The tech came in to wheel my stretcher cot and I down to the CT machine. As we went he explained in more detail exactly how the needle would be targeted. The cot stayed outside and I walked in. He had me lie tummy down and get comfortable on the scanner "conveyor belt." As we waited for the doctor to appear he suggested that I turn my head so that I could see the screen that the doctor would use to guide the needle. After a preliminary scan the doctor used targeting developed by the machine to mark my back. A couple of injections of local anesthetic to make the procedure painless and in went the needle. Back into the scanner to check the location. A small adjustment. Back in again. And then a pop and the sample was taken. A bandage was put over the hole. Done.
There was no walking now. I had a hole in my lung. The tech had me sit up and rotate slowly and gently back onto my cot. I was wheeled across the hall to Xray where the first of my followup shots was taken. There would be two more taken after an hour apart to ensure that there was no air bubble developing in my lung.

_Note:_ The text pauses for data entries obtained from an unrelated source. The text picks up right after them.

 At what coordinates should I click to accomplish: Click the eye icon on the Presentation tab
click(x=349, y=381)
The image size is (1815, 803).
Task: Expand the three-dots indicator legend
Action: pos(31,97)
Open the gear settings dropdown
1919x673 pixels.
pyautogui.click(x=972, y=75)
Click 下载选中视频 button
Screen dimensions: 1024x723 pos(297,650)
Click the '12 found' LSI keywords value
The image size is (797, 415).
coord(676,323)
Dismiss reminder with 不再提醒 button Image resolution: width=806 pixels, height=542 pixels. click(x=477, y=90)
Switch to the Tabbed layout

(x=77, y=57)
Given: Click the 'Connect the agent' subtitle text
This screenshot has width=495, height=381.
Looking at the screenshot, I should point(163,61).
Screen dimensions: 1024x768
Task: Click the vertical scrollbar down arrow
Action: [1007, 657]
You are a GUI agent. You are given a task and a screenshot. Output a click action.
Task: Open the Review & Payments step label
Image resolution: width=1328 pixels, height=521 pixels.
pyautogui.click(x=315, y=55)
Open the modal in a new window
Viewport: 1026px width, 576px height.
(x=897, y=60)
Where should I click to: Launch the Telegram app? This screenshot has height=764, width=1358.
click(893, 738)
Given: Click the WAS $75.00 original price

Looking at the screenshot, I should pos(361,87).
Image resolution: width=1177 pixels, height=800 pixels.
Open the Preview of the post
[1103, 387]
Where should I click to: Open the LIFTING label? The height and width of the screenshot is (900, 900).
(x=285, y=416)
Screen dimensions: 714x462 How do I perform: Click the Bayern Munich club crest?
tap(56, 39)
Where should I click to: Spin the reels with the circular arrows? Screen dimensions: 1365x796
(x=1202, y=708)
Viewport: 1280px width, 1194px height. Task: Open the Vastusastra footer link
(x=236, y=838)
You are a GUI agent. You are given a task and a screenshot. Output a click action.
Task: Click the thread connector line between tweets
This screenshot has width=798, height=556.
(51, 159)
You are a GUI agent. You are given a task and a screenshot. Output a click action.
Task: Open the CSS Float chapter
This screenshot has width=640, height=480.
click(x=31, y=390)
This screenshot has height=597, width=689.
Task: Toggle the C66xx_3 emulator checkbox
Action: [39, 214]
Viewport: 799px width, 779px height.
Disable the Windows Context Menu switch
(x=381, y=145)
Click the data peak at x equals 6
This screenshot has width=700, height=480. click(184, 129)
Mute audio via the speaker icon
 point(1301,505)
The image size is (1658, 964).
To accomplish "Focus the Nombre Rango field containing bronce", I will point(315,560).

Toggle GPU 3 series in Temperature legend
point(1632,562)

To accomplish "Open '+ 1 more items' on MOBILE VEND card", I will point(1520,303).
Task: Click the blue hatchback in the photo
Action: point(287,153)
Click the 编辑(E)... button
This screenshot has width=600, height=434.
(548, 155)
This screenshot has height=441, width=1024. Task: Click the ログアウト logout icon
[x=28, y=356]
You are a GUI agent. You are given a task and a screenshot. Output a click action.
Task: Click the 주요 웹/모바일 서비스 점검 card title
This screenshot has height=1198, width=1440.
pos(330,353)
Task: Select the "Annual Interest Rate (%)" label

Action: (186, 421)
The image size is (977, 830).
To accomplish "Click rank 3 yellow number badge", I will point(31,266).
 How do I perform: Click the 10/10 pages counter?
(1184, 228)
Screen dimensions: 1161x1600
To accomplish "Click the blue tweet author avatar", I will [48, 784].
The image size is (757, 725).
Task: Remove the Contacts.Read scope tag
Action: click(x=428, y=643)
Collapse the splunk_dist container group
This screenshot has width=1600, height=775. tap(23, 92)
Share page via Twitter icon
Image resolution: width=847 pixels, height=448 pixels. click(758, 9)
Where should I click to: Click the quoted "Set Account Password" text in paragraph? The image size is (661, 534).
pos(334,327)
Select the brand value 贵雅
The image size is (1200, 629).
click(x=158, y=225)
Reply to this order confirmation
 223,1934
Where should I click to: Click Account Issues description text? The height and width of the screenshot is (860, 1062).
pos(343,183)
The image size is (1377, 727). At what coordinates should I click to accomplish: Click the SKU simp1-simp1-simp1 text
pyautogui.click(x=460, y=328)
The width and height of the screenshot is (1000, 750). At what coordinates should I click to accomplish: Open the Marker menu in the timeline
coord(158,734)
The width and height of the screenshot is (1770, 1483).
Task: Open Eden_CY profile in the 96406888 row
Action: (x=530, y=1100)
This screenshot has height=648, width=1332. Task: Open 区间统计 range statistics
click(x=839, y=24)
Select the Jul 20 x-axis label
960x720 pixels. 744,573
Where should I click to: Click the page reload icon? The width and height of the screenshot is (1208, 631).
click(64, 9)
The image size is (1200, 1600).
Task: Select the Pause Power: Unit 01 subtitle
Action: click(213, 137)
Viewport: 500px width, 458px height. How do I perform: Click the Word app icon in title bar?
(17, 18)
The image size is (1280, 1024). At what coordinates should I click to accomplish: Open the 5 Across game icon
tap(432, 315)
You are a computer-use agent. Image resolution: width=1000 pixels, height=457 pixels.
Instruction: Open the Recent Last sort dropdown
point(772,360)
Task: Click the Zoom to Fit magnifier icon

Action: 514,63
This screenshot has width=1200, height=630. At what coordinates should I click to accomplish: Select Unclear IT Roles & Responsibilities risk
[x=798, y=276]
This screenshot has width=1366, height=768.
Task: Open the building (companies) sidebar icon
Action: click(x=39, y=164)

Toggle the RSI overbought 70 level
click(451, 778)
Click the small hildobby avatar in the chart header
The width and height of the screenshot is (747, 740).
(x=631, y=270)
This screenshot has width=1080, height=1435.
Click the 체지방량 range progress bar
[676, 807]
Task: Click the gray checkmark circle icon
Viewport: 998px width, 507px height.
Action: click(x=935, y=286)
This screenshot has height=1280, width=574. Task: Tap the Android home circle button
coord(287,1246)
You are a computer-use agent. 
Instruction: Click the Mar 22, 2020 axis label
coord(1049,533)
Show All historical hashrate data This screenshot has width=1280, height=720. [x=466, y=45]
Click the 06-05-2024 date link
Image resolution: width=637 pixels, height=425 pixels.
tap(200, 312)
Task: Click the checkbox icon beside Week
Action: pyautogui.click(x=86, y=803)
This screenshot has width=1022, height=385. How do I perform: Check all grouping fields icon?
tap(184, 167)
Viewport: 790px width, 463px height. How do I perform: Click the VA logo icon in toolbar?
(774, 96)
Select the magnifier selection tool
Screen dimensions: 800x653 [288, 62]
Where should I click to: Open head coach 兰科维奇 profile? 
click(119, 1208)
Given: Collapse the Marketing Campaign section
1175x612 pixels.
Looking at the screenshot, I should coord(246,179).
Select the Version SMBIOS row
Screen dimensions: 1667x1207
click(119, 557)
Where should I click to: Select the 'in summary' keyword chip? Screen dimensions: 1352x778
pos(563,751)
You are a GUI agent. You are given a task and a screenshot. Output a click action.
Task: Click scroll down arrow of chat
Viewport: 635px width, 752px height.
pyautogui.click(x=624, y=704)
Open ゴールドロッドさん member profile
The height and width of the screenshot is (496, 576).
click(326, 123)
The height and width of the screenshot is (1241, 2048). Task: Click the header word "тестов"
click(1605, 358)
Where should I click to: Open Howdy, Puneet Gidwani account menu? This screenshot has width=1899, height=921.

Xray one went well. And I half expected to be released as the recovery room was fairly busy and they could have used one less patient. However that "missing driver" issue cropped up again and I was required to stay for the third and final Xray. But they fed me the deluxe meal - cheese and crackers with apple juice. The nurse helped pass the time with her discharge briefing. Watch for unusual pain or a fever. Coughing up excessive amounts of blood is not good either. Oh and you have a hole in your lung so you shouldn't fly or lift anything heavy. After the final Xray I waited an extra hour because the surgeon was in another procedure and he needed to see the final Xray to release me.
I didn't fly anywhere and just had a nice slow evening at home following instructions. The next morning came the moment of bandage removal. I reached around to my back and discovered that despite my remarkable flexibility for my age, I couldn't even touch the bandage. I eventually figured it out, lifting a corner and then pulling with a pair of pliers. Stubborn old "do it myself" Scotsman. Everything appears to be healing well.
I'm staying distracted. Paying the tiny bit of GST for my business. Responding to a jury summons, asking to be excused due to treatment requirements. A physiotherapist appointment that went well with no lymphodema showing up and answered lots of questions. Follow up in a year. A camping trip at Deception Pass with Ed, my brother-in-law. Drawing and painting. Grief support group. Life is full.
To say that I covet your prayers that God's will be done during this time would be an understatement.